#### Task statement
Copy only the lines from the one with "1316x918 pixels." through the end of the records, exactly as they stand. No pictures belong in the copy.
── Excerpted data
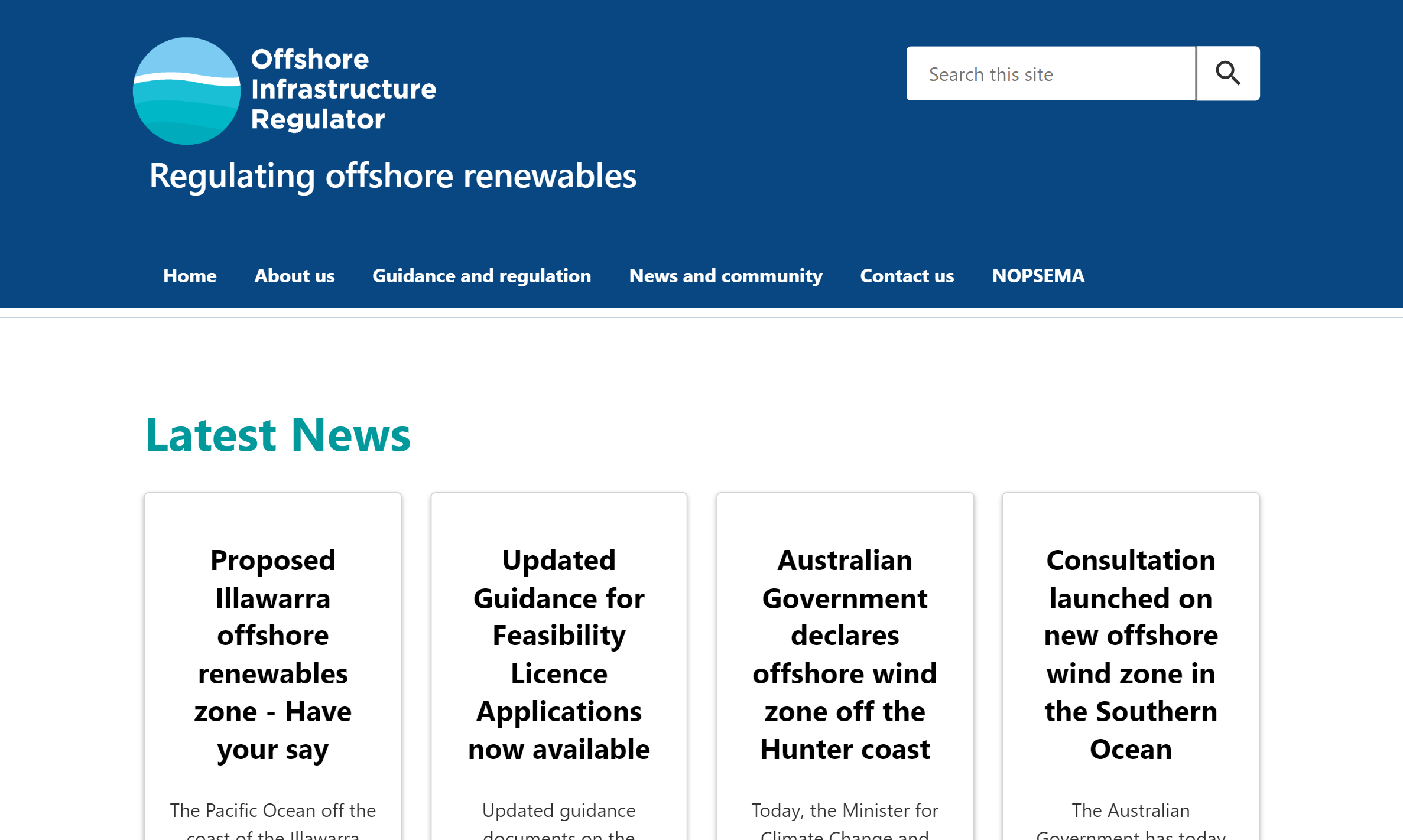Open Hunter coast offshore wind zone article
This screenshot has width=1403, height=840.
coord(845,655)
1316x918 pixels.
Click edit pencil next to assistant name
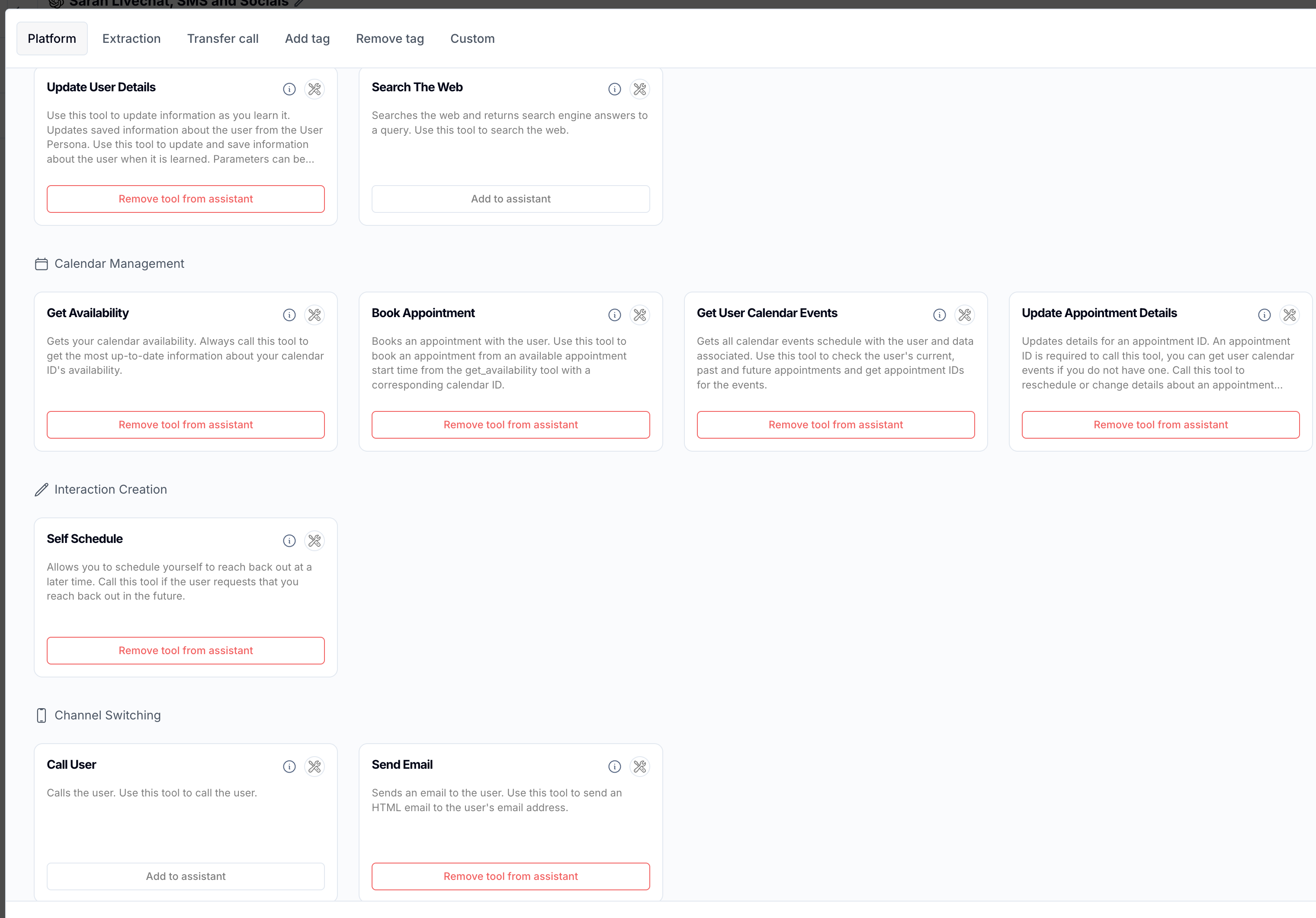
────
#### Your solution
1316x918 pixels.
Click edit pencil next to assistant name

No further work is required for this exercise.